Polling done for the AARP and others suggests that boomers are beginning to think about their golden years – and in a very distinctive way. To begin with, lest you wonder why the AARP moved away from the word “retired,” 80 percent of the boomers say they expect to continue working during “retirement,” either part time, full time in a new career or by going into business for themselves, according to a 1998 poll.

And more than a third say they will be doing that primarily for “interest and enjoyment.” Even now, 40 percent of AARP’s members are still working.

Only a fifth of the boomers expect to move to a new geographic area when they retire – in contrast with the previous generation’s dream of a mass exodus to Florida – and only a third think they will have to scale back their lifestyles.

Big majorities say they expect to live longer than their parents’ generation, and that awareness makes a difference, said Dr. James Birren, associate director of the UCLA Center on Aging.

“Boomers are thinking more about how they want to invest all those years of the future as opposed to getting through them,” he said.

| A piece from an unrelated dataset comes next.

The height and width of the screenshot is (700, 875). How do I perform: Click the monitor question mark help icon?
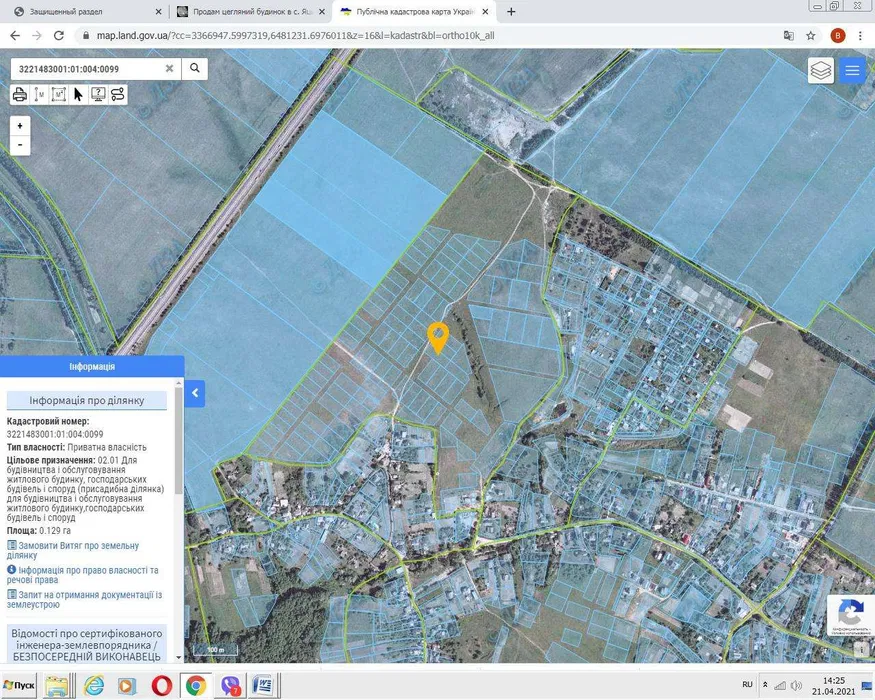pyautogui.click(x=98, y=95)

Ken Dychtwald, the president of Age Wave, a research organization and business focused on the “mature market,” says boomers will live a “cyclical lifestyle” – “going back to school, having multiple careers, retiring, rehiring.” He added, “They will not accept old age at all.” Previous generations, Dychtwald said, lived “linear lives” – from work to rest to death.

Boomers are also more health and fitness conscious, analysts say. And, not surprisingly, they tend to be more anti-authority and more skeptical of government.

What does all this mean for the 41-year-old AARP, which claims more than 30 million members? Officials say they are doing a lot of strategic planning these days, and a lot of research on the boomer generation.

The organization, long known for its insurance products as well as its formidable defense of Social Security and Medicare on Capitol Hill, recently spun off a subsidiary to explore new services and products for the over-50 population. And its magazine, which has long published different versions for the working and retired set (the sex report appeared in both), may be doing more such demographically zoned editions in the future.

Dychtwald, a critic of the AARP, asserts that the senior group will have a difficult time serving both the old old and the new old.

“One is worried about fixed incomes and entitlements, the other is worried about paying for their kids’ education and elder care and mutual funds,” he said.

But Democratic pollster Mark Mellman argues that the boomers will be traditionalists in one respect: their support for those New Deal-Great Society entitlement programs such as Medicare and Social Security.

The underlying question, of course, is how much old age will change the boomers, and how much the boomers will change old age.